Facebook's engagement buttons are an important example. Using cookies, Facebook can track users across all websites on which a Facebook "Like" or "Share" button appears, even if users never actively click on them (Roosendaal 2012) . This, in turn, allows Facebook to build shadow profiles (Garcia 2017) , regardless of whether an individual ever signed up for a Facebook account. Shadow profiles allow Facebook to connect individual browsing behavior to existing and future Facebook accounts. 1 They can also be used to place targeted advertisements through Facebook's cross-site advertising network, or to predict missing data points on Facebook users with similar browsing characteristics. In fact, empirical research has shown that even for platforms with extensive internal usage-based information -such as search engines and social networking websites -access to data from outside their core platform helps improve their predictions of user profiles (Trusov, Ma & Jamal 2016) .
A large number of websites have integrated Facebook's engagement buttons since their launch in 2009. Websites implement Facebook buttons perhaps with the intent to increase traffic through social media referrals (Sismeiro & Mahmood 2018) . Theoretical work also suggests that the widespread adoption of engagement buttons can be the result of a prisoner's dilemma (Krämer, Schnurr & Wohlfarth 2019) . The widespread diffusion of Facebook's engagement buttons and tracking scripts on the web has been largely documented (Chaabane, Kaafar & Boreli 2012 , Libert 2015 , Lerner et al. 2016 . In 2020, Facebook's engagement buttons had already reached 40 percent of the top 1'000 websites (Australian Competition and Consumer Commission 2021). Existing studies, however, typically focus on the share of websites being monitored by such tracking technologies, leaving aside the share of individual users' activity that can be tracked by online platforms such as Facebook.
The extent of shadow profiling by Facebook has raised substantial public interest. 2 In 2018, when questioned in U.S. congress and European parliament hearings, CEO Mark Zuckerberg replied that he did not know about shadow profiles nor how much data on non-Facebook users was collected. 3 Despite its relevance for both public policy as well as advertisers, the magnitude of users' online attention being tracked by Facebook remains largely undocumented.
Against this backdrop, the goal of this paper is to tackle four main questions. First, what is the share of individuals' browsing activity that can be tracked by Facebook? Second, how do these shares vary between individuals who are users of Facebook and those who are not? In other words, we aim at quantifying Facebook's ability to create shadow profiles of individuals who are likely unaware and have not consciously consented to Facebook tracking their online activities. Third, how do these differences vary across demographic groups? Fourth, does Facebook's ability to track user behavior vary across different types of websites?
Our empirical analysis relies on the entire browsing history of about 5'000 representative U.S. internet users in 2016, combined with information on whether the visited websites interacted with Facebook servers through engagement buttons. This allows us to measure Facebook's ability to track users across the web.
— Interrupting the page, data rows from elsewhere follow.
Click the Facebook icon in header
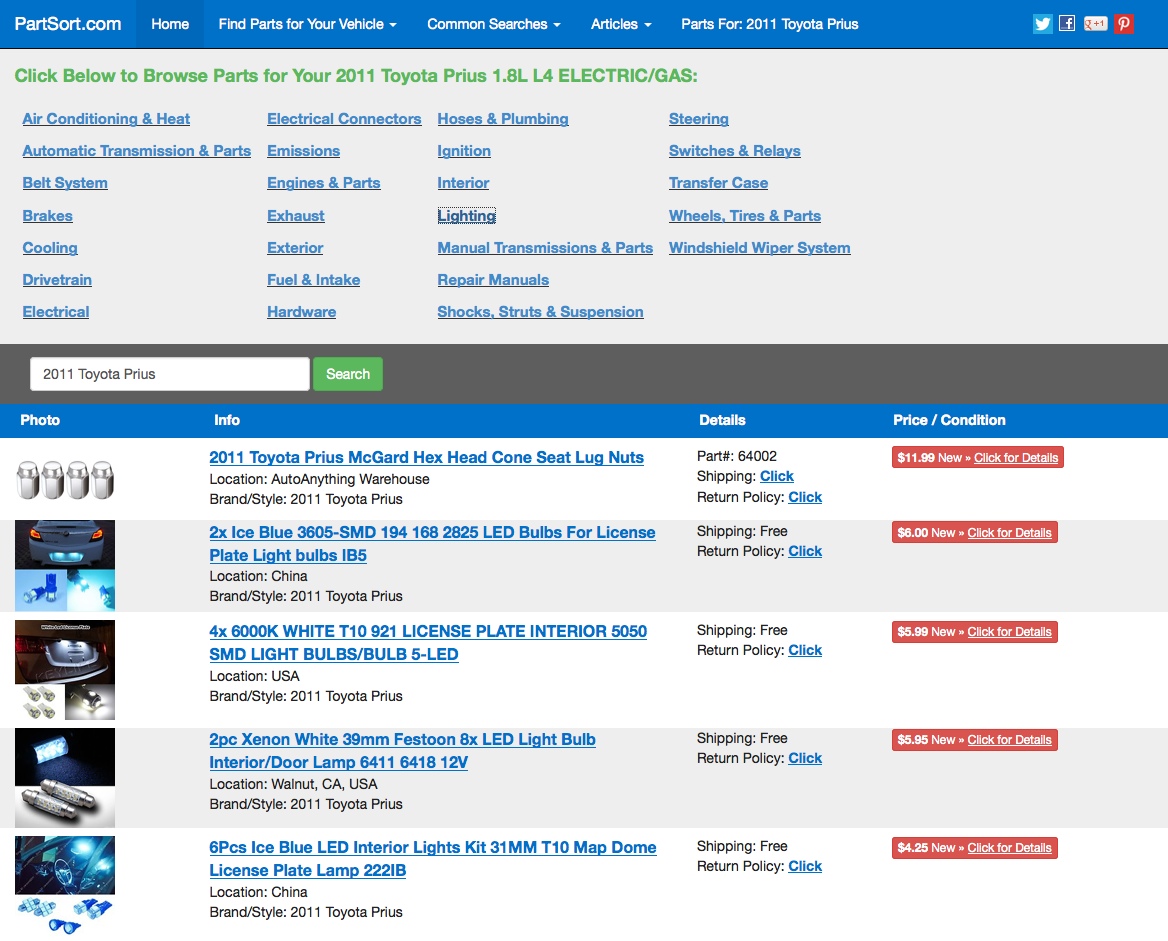point(1067,24)
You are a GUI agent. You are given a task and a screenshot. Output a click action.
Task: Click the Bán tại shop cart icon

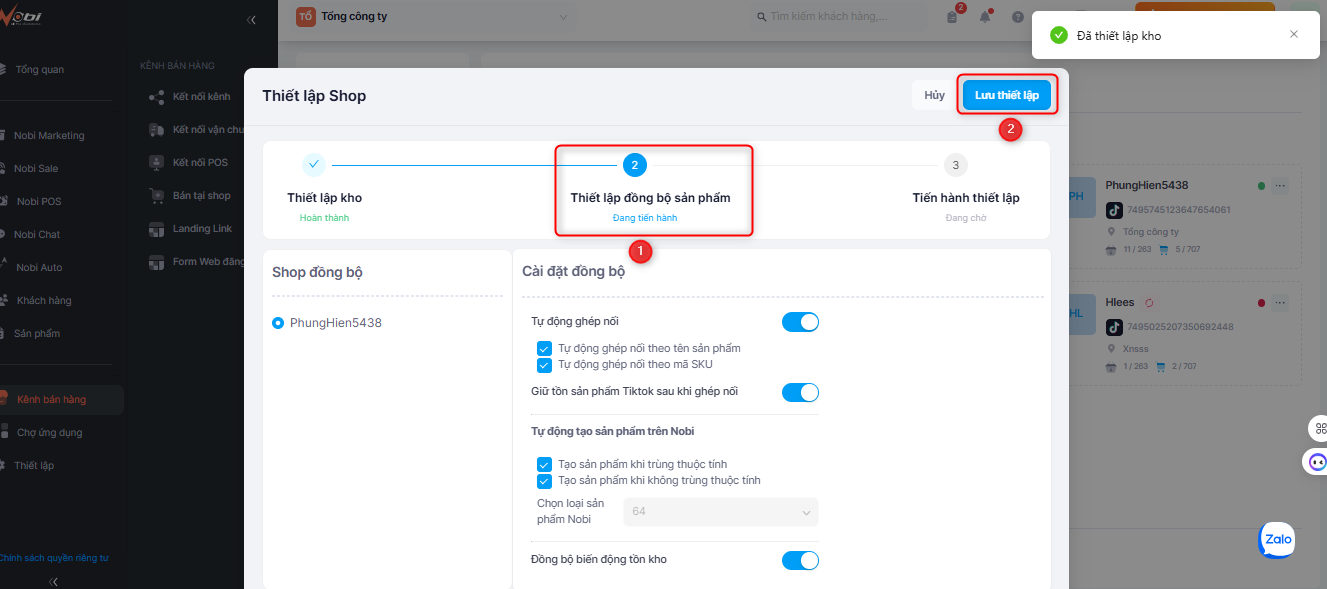pos(156,196)
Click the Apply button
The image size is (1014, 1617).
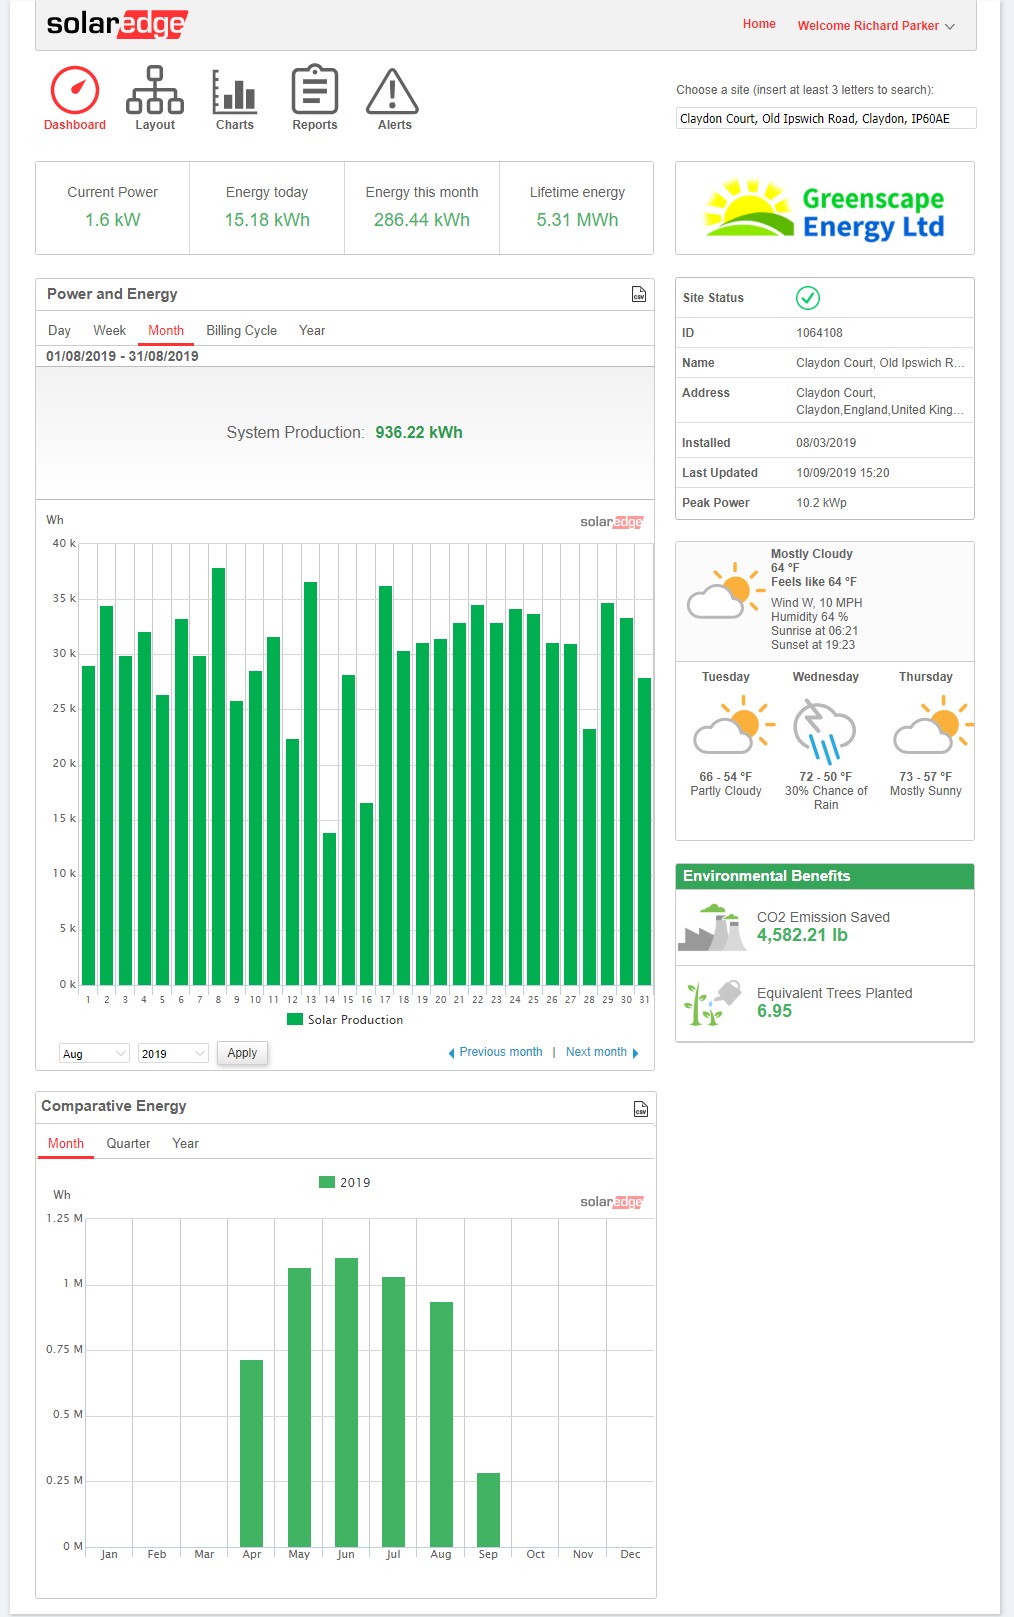(x=242, y=1053)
Specifically, we estimate the share of online activity (measured in visits and time spent online) that can be tracked by Facebook, distinguishing between users and non-users of Facebook. In addition, we document the extent of tracking by user demographics, browsing intensity, and types of domains.
Our results show that Facebook's technology is present on 52% of websites visited, accounting for 40% of browsing time. Facebook can track 55% of the websites visited by Facebook users, and 44% of non-Facebook users, which amounts to 41% and 38% of browsing time, respectively. While websites visited by Facebook users are covered more by Facebook's engagement buttons, this difference largely disappears after controlling for browsing time. The absence of differences in browsing time tracked is robust across users with varying demographics. Facebook's ability to track is prevalent even on privacy-sensitive websites but less so in website categories likely to be competing with Facebook. These findings provide a core insight: irrespective of the decision to avoid Facebook, demographics, or the websites users decide to visit, Facebook can follow close to half of users' attention online.
Our results have important implications for ongoing debates around privacy regulation and competition policy. For individual users, privacy concerns could be reduced if tracking by Facebook outside of its own platform could easily be avoided by quitting Facebook or by visiting websites without engagement buttons. While recent privacy regulations and industry changes have made third party tracking more difficult (Johnson, Shriver & Goldberg 2020, Peukert et al. forthcoming) , the reality of tracking remains much the same. Legal ascertainment of consumer consent has become more robust over time but consumers effectively still do not know they consented or have little choice. 4 The extent of tracking we document is indicative of the potential privacy risk due to shadow profiling for advertising purposes irrespective of technological or legal barriers.
2. Data And Measurement
We have access to individual-level desktop browsing data of a representative sample of the U.S. population via the market research firm Nielsen. Participants are incentivized to install a software that records all web browsing activity and fill in a survey of basic demographics, such as gender, employment, age, education, and income. We classify individuals who refused to answer a question about their income as privacy sensitive (Goldfarb & Tucker 2012) . For each user, we observe the web addresses (URLs) of all websites visited in 2016, as well as the time spent on each URL. We define Facebook users as those who visit Facebook at least once in that year. Nielsen further provides a categorization of websites on which we base our analysis of privacy-sensitive websites and competitors to Facebook.
Historical information on websites' connections to Facebook comes from the HTTPArchive project, which periodically crawls a large number of websites to record data on their use of third-party technology (including cookies). We use information collected on June 1, 2016 and filter connections to Facebook servers.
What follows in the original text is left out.